**Input:**
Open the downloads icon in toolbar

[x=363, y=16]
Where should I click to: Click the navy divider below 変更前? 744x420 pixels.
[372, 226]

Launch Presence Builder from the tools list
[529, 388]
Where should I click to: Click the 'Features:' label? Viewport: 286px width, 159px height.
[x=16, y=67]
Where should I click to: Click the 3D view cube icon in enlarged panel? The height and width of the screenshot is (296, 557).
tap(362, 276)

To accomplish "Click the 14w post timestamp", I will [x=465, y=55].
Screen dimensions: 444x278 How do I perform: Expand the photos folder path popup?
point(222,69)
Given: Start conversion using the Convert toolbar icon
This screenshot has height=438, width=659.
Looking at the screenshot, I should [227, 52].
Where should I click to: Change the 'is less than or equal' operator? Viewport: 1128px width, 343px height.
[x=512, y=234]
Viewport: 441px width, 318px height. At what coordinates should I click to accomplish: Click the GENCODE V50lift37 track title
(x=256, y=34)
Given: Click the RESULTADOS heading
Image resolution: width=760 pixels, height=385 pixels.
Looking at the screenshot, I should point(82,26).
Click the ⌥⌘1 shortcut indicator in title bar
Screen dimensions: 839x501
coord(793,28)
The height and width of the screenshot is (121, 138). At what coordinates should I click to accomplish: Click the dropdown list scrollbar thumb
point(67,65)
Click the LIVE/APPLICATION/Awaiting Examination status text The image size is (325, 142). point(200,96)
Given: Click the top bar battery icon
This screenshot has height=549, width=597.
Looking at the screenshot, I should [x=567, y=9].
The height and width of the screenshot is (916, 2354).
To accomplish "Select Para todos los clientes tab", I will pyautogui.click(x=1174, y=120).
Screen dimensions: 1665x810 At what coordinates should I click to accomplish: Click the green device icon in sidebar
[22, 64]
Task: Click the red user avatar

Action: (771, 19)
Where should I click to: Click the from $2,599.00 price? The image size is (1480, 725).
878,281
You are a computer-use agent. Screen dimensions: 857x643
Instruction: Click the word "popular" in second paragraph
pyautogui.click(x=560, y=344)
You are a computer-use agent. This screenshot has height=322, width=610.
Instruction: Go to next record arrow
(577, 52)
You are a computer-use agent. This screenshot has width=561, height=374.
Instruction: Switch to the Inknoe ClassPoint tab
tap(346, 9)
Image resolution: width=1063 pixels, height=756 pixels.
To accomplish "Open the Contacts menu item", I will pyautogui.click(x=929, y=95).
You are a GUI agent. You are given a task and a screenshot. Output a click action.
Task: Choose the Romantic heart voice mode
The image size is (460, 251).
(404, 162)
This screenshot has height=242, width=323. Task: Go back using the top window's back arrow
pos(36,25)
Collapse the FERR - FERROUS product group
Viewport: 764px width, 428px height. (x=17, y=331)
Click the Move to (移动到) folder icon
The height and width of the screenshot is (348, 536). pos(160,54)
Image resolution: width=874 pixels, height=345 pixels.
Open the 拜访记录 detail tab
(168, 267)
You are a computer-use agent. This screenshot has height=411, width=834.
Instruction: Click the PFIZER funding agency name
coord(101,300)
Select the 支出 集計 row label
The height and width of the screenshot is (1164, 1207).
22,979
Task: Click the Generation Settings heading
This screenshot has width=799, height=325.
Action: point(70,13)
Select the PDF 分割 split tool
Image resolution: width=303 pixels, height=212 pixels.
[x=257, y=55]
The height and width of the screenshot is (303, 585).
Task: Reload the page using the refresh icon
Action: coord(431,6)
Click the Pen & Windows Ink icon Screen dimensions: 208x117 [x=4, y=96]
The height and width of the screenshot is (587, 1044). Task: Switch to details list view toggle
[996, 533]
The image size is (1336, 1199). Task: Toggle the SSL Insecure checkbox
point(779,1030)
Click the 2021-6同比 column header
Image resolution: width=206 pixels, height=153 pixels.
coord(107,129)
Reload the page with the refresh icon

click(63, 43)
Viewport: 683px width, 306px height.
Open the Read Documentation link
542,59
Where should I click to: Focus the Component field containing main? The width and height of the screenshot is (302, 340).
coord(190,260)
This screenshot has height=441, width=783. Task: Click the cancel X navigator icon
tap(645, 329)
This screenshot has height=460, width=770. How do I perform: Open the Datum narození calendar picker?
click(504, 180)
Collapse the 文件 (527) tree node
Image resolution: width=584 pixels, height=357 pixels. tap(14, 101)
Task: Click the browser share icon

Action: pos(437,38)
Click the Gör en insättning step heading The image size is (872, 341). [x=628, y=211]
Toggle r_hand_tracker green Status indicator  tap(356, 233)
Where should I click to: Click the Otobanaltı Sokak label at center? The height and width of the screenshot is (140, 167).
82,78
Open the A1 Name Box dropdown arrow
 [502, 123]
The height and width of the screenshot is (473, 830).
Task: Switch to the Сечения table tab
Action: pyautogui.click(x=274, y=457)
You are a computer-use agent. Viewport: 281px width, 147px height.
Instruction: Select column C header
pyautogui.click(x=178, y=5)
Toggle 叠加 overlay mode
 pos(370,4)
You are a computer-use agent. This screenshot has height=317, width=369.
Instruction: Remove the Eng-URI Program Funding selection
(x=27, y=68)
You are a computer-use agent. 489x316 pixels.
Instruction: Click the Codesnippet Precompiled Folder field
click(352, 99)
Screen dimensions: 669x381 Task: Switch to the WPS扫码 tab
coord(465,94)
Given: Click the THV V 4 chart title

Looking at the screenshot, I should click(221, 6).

**The task:** Could you return all lines from the data above that contain the string "computer"?

**Answer box:**
You are a computer-use agent. Screen dimensions: 857x643
You are a computer-use agent. This screenshot has height=322, width=610.
You are a computer-use agent. This screenshot has width=561, height=374.
You are a computer-use agent. This screenshot has height=411, width=834.
You are a computer-use agent. Viewport: 281px width, 147px height.
You are a computer-use agent. This screenshot has height=317, width=369.
You are a computer-use agent. 489x316 pixels.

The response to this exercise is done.